The US stock market has reached new highs. By any definition it is fantastically valued. Michael Roberts looks at the reasons behind the speculative fever and its relations with the real economy and concludes that a total eclipse is not far away.

"Those whom the gods wish to destroy, they first make mad."

On 29 July in Atlanta, Georgia, American Mark Barton went into an office block owned by All-Tech Investment group. He went up to the manager and said: "Sorry to spoil your day." And then promptly shot him and his secretary. He proceeded to shoot five others. Later his wife and family were found dead at their home. As the police closed in on Barton, he shot himself dead.
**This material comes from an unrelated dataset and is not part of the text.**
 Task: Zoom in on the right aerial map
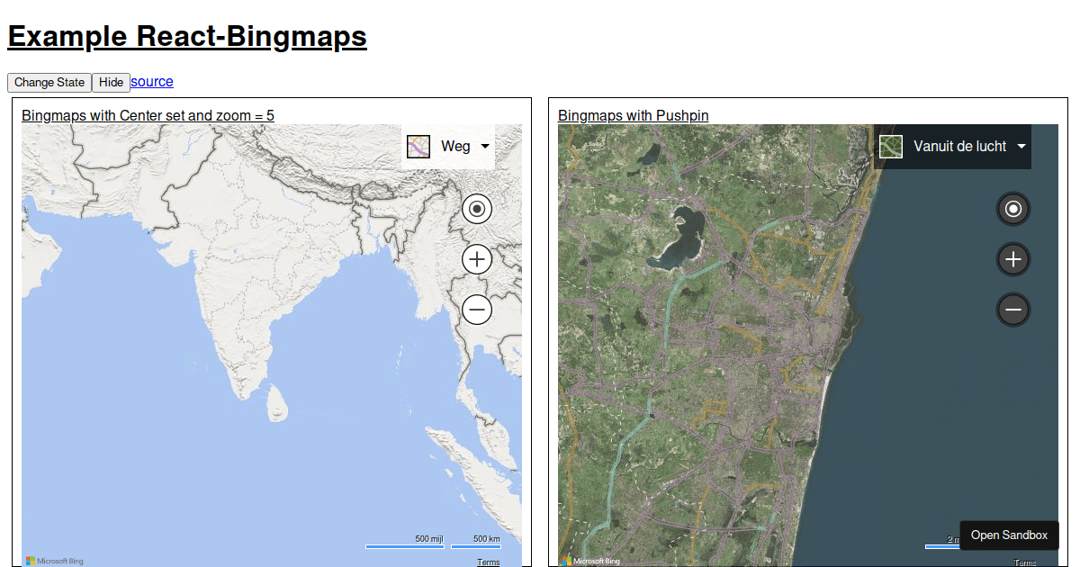(1013, 259)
Barton had been a day trader. This is the new breed of stock market speculators that have sprung up all across the US. In the great stock market boom of the 1990s, many Americans have given up their jobs and started trading on the stock market full time trying to make their fortune. Drawn by the huge gains apparently to be made on the stock market, these speculators set themselves up at their homes or in shared offices and start trading on the internet.

The key to day trading is to buy stocks and sell them by the end of the day. You own no stocks when you start and when you finish. You just try to make money on the hugely volatile movements of share prices in one day.

This is short-term speculation at its extreme. Forget analysis of economics or politics, forget analysis of the prices and movement of prices that all the pundits in the big banks or on the business TV channels talk about. Just bet on one day's movement. After a little training, you can start up as a day trader with a little nest egg of money. And you can share offices with others doing the same. That was the service provided by All-Tech Investment in Atlanta.

But the pot of gold did not come for Barton. Everything went horribly wrong with his bets during July. His life was in ruins. He was unstable and now he went mad. The ultimate speculator turned to the ultimate solution.

New heights

It's a portent of what is to come. The US stock market has reached new highs. By any definition it is fantastically valued. The Dow Jones Industrial index, which measures the prices of the top stocks, was twice the level of the hourly wage earnings index in 1990. Now it is 7 times larger. In 1990, the Dow index was 2% of the US house price index. Now it is 7%. What that means is that the price of shares has risen nearly four times faster than average wages and three times faster than house prices during the 1990s.

The annual gross product of the entire world is $32trn. Yet the value of the US stock market is now $13.5trn, or around 40% of world GDP. The US stock market is 150% of US annual GDP. That's nearly twice as high as in 1929, the previous all-time high - and the date of the start of the biggest crash in the history of capitalism. In the last two years alone, the US stock market has increased by $5trn. But this has not been matched by a similar increase in profits for US companies. Since the end of 1996, the stock market index has risen 77%, but profits are up only 2%!

But here is the real story. This stock market boom is almost entirely due to the rise in prices of just a few companies - the high-tech companies and in particular, the internet companies. The US internet sector now has a value of $470bn. It has risen 250% in one year!

The stock market value of just the five largest US companies, Microsoft, General Electric, Wal-Mart, Intel and IBM, is $1.4trn, which is larger than all the debt owed by all US corporations. Microsoft alone is worth $500bn, making Bill Gates who holds 20% of the shares, the first $100 billionaire!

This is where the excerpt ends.